El Sendero del Sauce y el Colibrí (fábula)
- José Luis Ortiz
- 22 jul 2025
- 2 Min. de lectura
Actualizado: 23 jul 2025
(Sobre la importancia de la orientación oportuna)
Había una vez, en un rincón tranquilo del bosque, un joven colibrí llamado Brilo. Era curioso y veloz, pero también muy inquieto. Pronto llegaría la estación del vuelo largo, cuando todas las aves jóvenes debían elegir su destino: el lugar donde construirían su vida, su nido y su historia.
Todos los demás parecían tenerlo claro. El halcón quería conquistar las alturas de los riscos. El búho deseaba sabiduría en las cuevas del norte. La garza planeaba habitar

los lagos brillantes del este. Brilo, sin embargo, no sabía qué rumbo tomar. Cada opción parecía prometedora… y también ajena.
—Solo elige uno y vuela —le dijo una urraca apresurada—. ¡El tiempo no espera a nadie!
Presionado por las prisas, Brilo decidió seguir a un grupo de tordos que volaban hacia el oeste, hacia los campos de girasoles. “Ahí hay néctar fácil”, le habían dicho. Pero al llegar, Brilo descubrió que esos campos no tenían flores pequeñas, sino grandes y densas, difíciles para su pequeño pico. No podía alimentarse bien, y el sol lo agotaba.
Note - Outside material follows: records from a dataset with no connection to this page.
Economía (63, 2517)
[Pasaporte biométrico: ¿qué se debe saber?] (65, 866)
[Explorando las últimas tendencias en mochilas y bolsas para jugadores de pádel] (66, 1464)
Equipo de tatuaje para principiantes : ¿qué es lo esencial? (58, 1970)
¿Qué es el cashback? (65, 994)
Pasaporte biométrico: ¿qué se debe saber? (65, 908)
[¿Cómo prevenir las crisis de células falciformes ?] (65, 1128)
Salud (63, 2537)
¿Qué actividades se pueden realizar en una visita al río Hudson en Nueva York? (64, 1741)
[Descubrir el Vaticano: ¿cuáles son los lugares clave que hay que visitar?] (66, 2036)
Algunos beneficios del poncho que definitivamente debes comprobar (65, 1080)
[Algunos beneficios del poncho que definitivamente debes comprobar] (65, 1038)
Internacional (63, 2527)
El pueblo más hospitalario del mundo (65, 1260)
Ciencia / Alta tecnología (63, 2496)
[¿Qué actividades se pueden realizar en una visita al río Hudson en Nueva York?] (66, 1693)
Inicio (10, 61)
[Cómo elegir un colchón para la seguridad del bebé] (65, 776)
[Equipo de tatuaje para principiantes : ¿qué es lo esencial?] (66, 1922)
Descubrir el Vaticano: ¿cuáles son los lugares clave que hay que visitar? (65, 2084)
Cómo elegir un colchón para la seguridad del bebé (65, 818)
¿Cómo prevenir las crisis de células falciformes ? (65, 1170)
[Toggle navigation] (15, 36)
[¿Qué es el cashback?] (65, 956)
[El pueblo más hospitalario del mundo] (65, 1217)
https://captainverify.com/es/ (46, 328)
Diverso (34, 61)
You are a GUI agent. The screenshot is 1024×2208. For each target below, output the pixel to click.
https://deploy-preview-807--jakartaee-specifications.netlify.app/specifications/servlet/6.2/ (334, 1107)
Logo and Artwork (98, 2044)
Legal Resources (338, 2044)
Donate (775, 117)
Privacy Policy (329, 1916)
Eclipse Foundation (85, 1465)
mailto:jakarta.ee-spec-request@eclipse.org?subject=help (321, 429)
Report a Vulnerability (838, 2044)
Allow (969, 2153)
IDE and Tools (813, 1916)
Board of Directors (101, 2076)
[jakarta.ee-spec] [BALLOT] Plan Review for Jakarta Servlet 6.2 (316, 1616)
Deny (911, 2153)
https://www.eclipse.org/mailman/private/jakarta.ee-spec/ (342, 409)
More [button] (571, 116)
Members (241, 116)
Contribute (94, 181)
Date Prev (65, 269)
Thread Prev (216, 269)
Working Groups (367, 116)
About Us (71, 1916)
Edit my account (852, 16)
Cansado y confundido, se posó un día bajo la sombra de un viejo sauce llorón, de ramas largas y voz pausada.
—¿Por qué estás tan decaído, pequeño colibrí? —preguntó el árbol.
Brilo suspiró y dijo:
—Seguí un camino que no era para mí. Elegí sin saber, sin preguntar, y ahora… ya no sé a dónde ir.
El sauce movió sus ramas suavemente y dijo:
—Cuando era joven, broté en una zona pedregosa. Todos los árboles decían que el éxito estaba en crecer alto, recto y rápido, como los pinos. Intenté imitarles, pero mis raíces sufrían. Un día, un sabio escarabajo me dijo: “Tú naciste para curvarte, para dar sombra, para llorar lo que otros no se atreven.” Solo entonces encontré mi propósito.
Brilo lo miró sorprendido.
—¿Y cómo supiste que eso era lo correcto?
—Pregunté. Escuché. Me detuve a tiempo —respondió el sauce—. No por ir lento uno se pierde. A veces, correr sin dirección es más peligroso que detenerse a reflexionar.

Inspirado por las palabras del viejo árbol, Brilo decidió volver al bosque. Esta vez no para seguir a otros, sino para observar, preguntar y conocerse. Visitó flores distintas, habló con abejas, se escuchó a sí mismo. Y descubrió que su pasión era polinizar pequeñas flores en rincones ocultos, llevar vida a los lugares que otros no veían.
Con el tiempo, Brilo se volvió conocido como “el colibrí sembrador”, pues donde pasaba, la vida brotaba. Y cuando otros jóvenes se sentían perdidos, él los guiaba con paciencia y les decía:
—No temas preguntar. Detenerse a tiempo no es fracasar… es sabio. Porque el peor error no es volar lento, sino hacerlo hacia donde no está tu flor.
Moraleja
Quien elige su camino sin orientación, corre el riesgo de volar hacia donde no florecerá. Pero quien se da permiso de preguntar y conocerse, encuentra el rumbo que da sentido a su vuelo.